Rewrite every line of the listing, replacing "title bar" with "window header" and leaving all other text unchanged. Omit the pictures from your answer.

[Item-finding records]
-- Start --

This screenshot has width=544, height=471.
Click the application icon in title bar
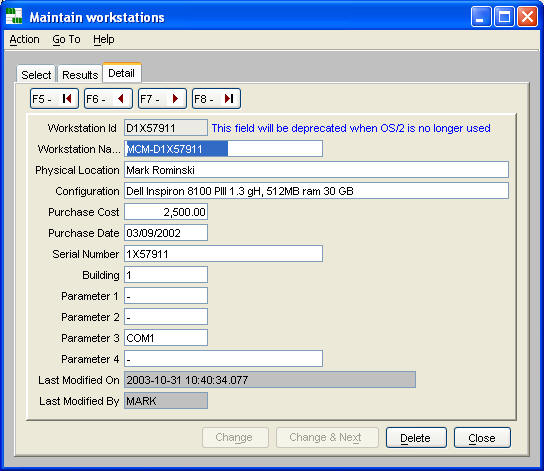[x=14, y=16]
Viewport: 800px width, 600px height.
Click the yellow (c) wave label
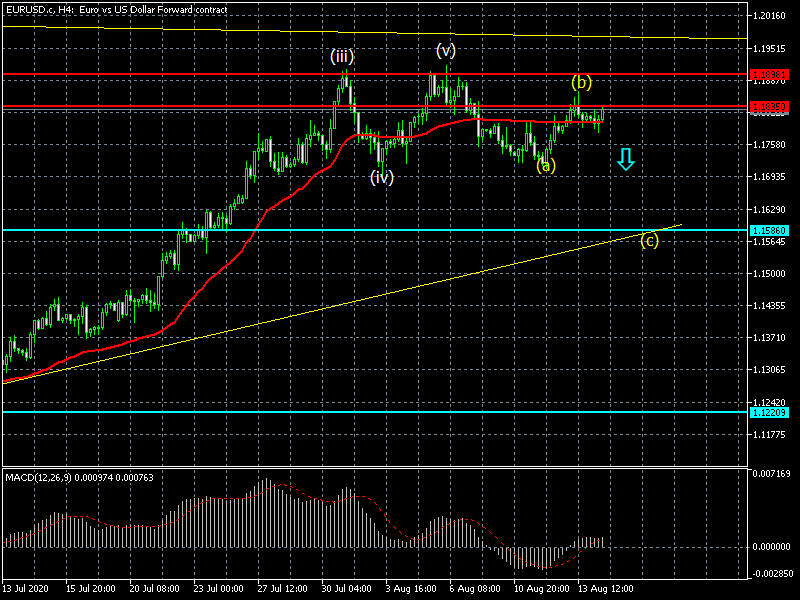[x=649, y=240]
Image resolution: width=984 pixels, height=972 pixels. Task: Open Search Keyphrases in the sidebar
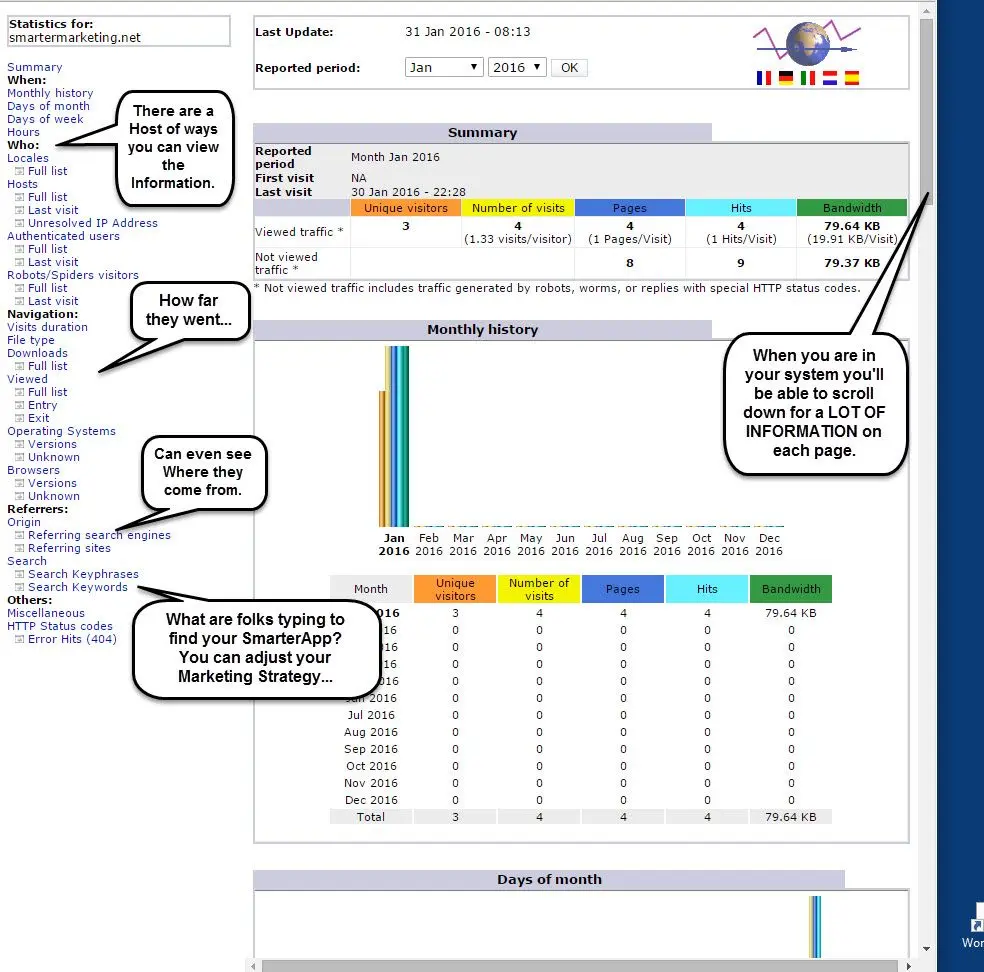click(x=83, y=574)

-- End --

#### [COMPLETE ANSWER]
This screenshot has width=544, height=471.
Click the application icon in window header
[x=14, y=16]
Viewport: 800px width, 600px height.
Click the yellow (c) wave label
[x=649, y=240]
Image resolution: width=984 pixels, height=972 pixels. Task: Open Search Keyphrases in the sidebar
click(x=83, y=574)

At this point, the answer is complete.